**課題一覧:**
A. 抜粋本文について、次の問いに答えてください。
(i) 医学部の定員増のなかで一定の定員数を占めている枠は何と呼ばれているか。
(ii) 一人の医師を何と考えればわかりやすいと述べられているか。
(iii) 医師という仕事は何の制度に支えられているとされているか。
B. 抜粋本文の「同業者が増えて良いことがある」で始まり「はありません。そこで阻まれてしまいます。」で終わる部分を、「地域枠」を「地元枠」に置き換えて書き直してください。

**抜粋本文:**
___

世間は医師不足、医師不足と騒ぎます。
医学部の定員も増えてしまい、医学部の新設も決まりそうな勢いです。
同業者が増えて良いことがあるでしょうか?あるはずがありません。医師の供給過剰は誰も喜びません。
患者が喜ぶという意見もあるでしょうが、それは幻想に過ぎません。なぜか。
医学部の定員増が着々と進められていますが、そのなかで一定の定員数を占めているのが「地域枠」です。地方の医学部の地元で何人と決まった枠を決め、その学生達は卒後地元に残るわけです。自治医大の枠が地元の大学に増設されているようなものです。
地域枠があることが地元出身の若者の救いになることは否定しませんが、医学部入学に耐えうる学力を持った高校生の数は有限です。地域枠を設定しても、あまりにも酷くてとても入学を許可できない学生が多いのが現状なのです。無理して入れるべきではありません。医学部に入っても、卒業できない可能性が高い。卒業は何とかお情けでさせられても、医師国家試験に情状酌量はありません。そこで阻まれてしまいます。
ですから、地域枠に過剰な期待を持つべきではありません。そのような人材は既に自治医大に行ってしまい、使い果たされていると考えるべきでしょう。
このような問題のある医学部定員増ですが、増えてしまえば弊害は必ずあります。人為的な医師インフレですから、医師の価値が下がります。我々の持つ期待値が下がりますし、医師人生を有価証券と考えた時の利回りが下がります。一人の医師を国債と考えればわかりやすいでしょう。医師インフレで医師の債券価格は暴落します。医師の金利上昇も起こります。
医師の金利上昇とは?
医師が事業をしようとしたときに銀行がお金を貸さなくなるということです。アベノミクスの世の中、日銀が猛烈な勢いで国債を買い取って円を増発しています。市中銀行にはお金が積み上がっています。ジャブジャブにあふれていますが、貸すところがないので死蔵されています。貸すところがないのはリターンを産む成長産業がないからです。ほとんどゼロ金利といえる住宅ローンを重要な金利稼ぎの場として大手銀行が顧客獲得に懸命になっている姿は滑稽ですが、そんなところが魅力的に思えるほど成長産業がないのです。
医師という仕事は皆保険制度に支えられています。バックには国が付いている安全な商売です。銀行はこれでもかこれでもかというくらい医師には貸してくれます。皮肉ですが、医療機関はまず潰れない、消去法的に有望な産業だからです。

___

**表示情報:**
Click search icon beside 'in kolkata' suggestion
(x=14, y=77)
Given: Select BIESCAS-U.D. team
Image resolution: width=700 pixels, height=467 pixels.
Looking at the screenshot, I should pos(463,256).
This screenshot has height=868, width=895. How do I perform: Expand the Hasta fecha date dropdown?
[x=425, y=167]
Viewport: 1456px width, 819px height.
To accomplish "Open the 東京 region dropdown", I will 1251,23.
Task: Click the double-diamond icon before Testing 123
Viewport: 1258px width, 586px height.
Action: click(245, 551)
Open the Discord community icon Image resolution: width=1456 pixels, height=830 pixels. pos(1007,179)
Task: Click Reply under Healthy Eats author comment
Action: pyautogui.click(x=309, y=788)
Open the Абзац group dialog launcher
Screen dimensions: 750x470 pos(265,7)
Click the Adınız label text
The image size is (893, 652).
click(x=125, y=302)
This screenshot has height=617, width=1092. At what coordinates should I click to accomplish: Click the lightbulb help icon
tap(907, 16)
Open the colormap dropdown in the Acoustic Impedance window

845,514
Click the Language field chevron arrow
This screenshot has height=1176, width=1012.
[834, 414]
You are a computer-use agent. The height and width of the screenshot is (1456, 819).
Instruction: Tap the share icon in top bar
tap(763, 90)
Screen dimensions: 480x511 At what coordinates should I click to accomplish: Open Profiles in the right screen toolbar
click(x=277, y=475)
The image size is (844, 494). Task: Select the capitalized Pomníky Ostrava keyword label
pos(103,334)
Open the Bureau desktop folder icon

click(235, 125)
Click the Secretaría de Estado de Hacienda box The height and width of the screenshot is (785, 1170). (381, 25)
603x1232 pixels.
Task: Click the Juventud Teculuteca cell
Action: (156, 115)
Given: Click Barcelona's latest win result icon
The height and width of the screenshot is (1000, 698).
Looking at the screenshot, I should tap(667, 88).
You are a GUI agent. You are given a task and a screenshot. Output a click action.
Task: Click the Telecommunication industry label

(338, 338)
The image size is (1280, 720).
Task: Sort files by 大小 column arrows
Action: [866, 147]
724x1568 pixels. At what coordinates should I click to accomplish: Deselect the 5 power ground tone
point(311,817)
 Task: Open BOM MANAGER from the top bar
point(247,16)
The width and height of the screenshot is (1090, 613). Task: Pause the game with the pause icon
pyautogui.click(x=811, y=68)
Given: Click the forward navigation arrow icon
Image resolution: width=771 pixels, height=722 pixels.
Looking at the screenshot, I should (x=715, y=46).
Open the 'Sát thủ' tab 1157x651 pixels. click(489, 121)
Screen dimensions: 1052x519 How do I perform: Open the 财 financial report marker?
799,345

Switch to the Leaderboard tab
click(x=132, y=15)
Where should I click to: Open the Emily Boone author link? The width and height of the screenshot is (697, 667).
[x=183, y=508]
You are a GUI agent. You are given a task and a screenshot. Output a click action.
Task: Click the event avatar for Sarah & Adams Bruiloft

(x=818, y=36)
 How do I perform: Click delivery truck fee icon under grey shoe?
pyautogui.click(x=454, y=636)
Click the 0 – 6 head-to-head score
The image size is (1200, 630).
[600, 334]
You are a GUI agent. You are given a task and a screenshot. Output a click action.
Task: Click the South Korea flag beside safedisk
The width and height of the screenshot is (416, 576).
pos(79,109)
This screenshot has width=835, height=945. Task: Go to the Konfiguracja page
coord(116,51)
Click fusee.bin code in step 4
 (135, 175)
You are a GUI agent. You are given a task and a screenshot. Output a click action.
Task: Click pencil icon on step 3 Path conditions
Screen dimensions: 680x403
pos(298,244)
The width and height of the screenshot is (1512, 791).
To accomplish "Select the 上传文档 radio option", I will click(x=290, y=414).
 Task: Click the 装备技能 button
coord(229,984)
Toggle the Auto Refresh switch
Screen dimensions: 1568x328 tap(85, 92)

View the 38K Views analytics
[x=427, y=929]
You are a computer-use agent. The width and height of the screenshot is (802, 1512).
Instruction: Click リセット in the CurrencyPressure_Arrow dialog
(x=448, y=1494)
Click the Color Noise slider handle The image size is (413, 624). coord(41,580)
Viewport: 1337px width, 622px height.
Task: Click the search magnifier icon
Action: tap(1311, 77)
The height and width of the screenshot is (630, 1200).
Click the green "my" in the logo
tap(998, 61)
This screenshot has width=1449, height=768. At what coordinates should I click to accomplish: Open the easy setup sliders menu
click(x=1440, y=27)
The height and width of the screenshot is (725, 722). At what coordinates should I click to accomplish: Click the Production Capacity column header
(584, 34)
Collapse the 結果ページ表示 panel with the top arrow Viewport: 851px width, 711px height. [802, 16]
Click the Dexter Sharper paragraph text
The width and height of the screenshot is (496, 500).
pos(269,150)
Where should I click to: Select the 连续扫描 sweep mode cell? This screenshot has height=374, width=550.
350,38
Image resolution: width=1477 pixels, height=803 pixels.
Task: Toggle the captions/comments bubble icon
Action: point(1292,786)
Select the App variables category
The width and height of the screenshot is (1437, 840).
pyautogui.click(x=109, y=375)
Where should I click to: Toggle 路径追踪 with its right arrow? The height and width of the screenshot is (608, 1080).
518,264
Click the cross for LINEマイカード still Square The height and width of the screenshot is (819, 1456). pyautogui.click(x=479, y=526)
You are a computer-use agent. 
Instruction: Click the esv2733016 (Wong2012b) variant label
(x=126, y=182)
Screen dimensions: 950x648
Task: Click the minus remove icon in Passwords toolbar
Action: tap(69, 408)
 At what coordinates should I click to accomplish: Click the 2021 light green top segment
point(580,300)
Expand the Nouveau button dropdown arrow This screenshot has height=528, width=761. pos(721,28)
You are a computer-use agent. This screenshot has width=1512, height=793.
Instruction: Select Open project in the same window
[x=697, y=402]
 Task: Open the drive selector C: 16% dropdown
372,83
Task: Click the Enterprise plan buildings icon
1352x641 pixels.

___

**課題別の出力:**
A.
(i) 地域枠
(ii) 国債
(iii) 皆保険制度

B.
同業者が増えて良いことがあるでしょうか?あるはずがありません。医師の供給過剰は誰も喜びません。
患者が喜ぶという意見もあるでしょうが、それは幻想に過ぎません。なぜか。
医学部の定員増が着々と進められていますが、そのなかで一定の定員数を占めているのが「地元枠」です。地方の医学部の地元で何人と決まった枠を決め、その学生達は卒後地元に残るわけです。自治医大の枠が地元の大学に増設されているようなものです。
地元枠があることが地元出身の若者の救いになることは否定しませんが、医学部入学に耐えうる学力を持った高校生の数は有限です。地元枠を設定しても、あまりにも酷くてとても入学を許可できない学生が多いのが現状なのです。無理して入れるべきではありません。医学部に入っても、卒業できない可能性が高い。卒業は何とかお情けでさせられても、医師国家試験に情状酌量はありません。そこで阻まれてしまいます。